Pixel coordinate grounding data
..............................
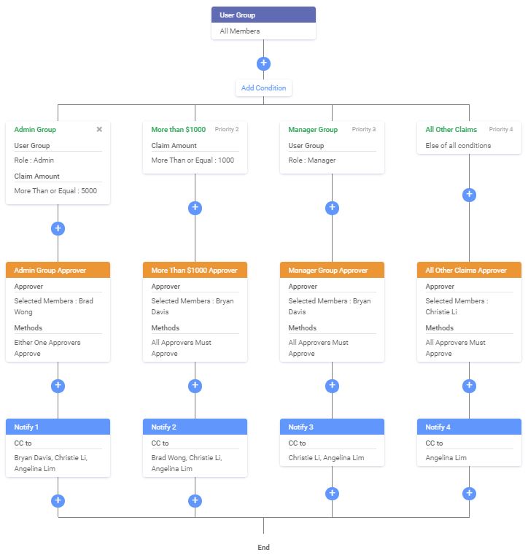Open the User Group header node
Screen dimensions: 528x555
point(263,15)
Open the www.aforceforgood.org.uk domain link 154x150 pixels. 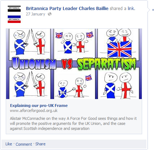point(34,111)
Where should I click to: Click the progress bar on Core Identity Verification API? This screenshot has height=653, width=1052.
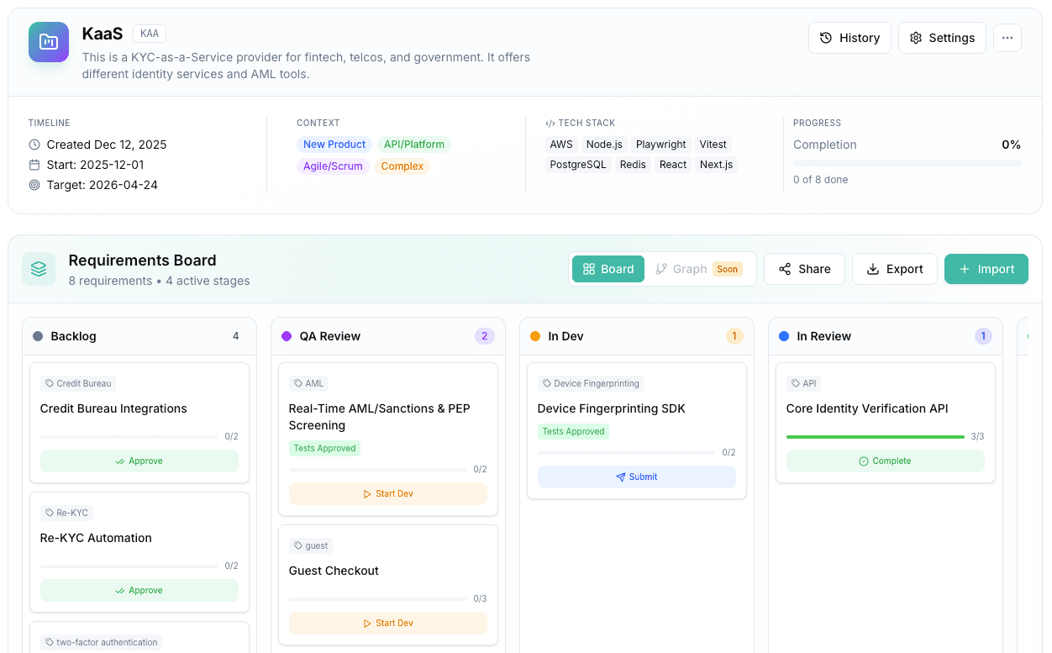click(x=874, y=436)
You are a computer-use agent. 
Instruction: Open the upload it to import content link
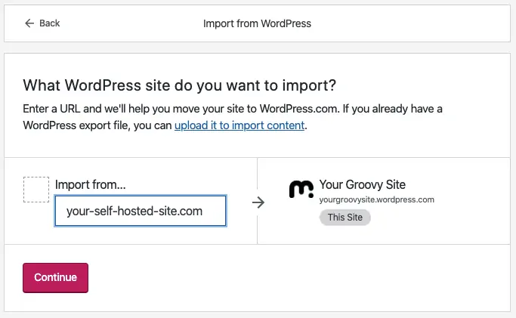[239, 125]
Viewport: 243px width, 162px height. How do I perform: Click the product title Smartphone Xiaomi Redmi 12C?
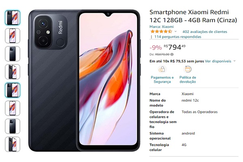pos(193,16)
..............................
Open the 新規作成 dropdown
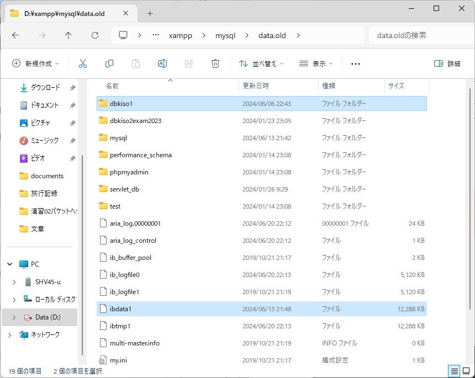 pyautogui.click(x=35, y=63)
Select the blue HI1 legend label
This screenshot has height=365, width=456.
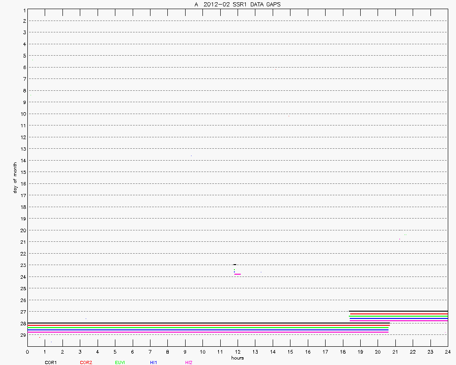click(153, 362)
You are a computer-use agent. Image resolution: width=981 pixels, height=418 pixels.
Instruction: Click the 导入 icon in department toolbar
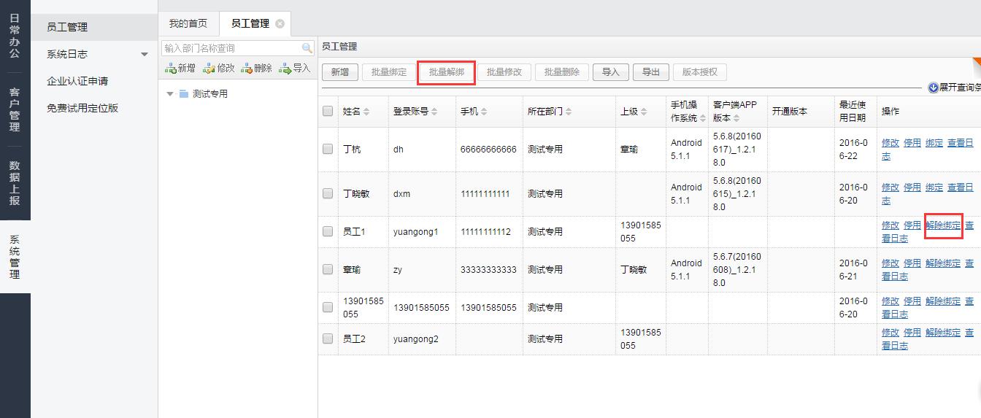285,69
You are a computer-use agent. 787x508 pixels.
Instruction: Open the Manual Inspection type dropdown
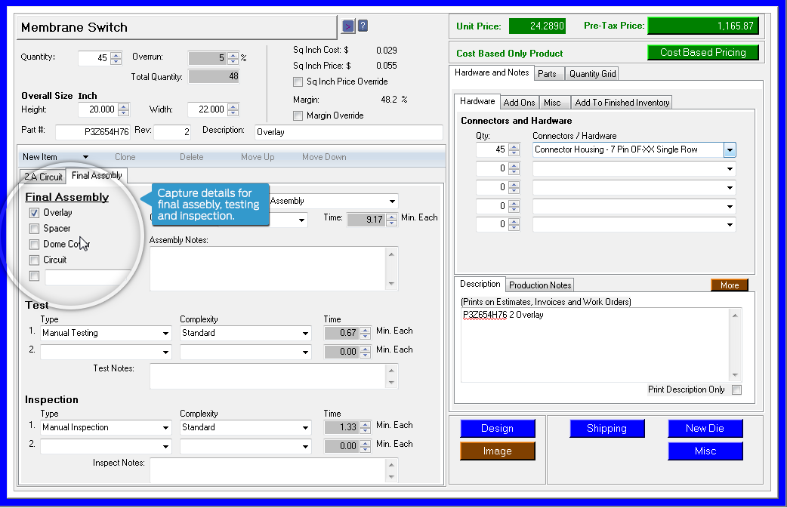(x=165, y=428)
..............................
# EXERCISE DETAILS
Show each line of the data that contains the string "agent".

# FINAL ANSWER
You are a computer-use agent. 
You are a computer-use agent. Image resolution: width=981 pixels, height=418 pixels.
You are a computer-use agent. 787x508 pixels.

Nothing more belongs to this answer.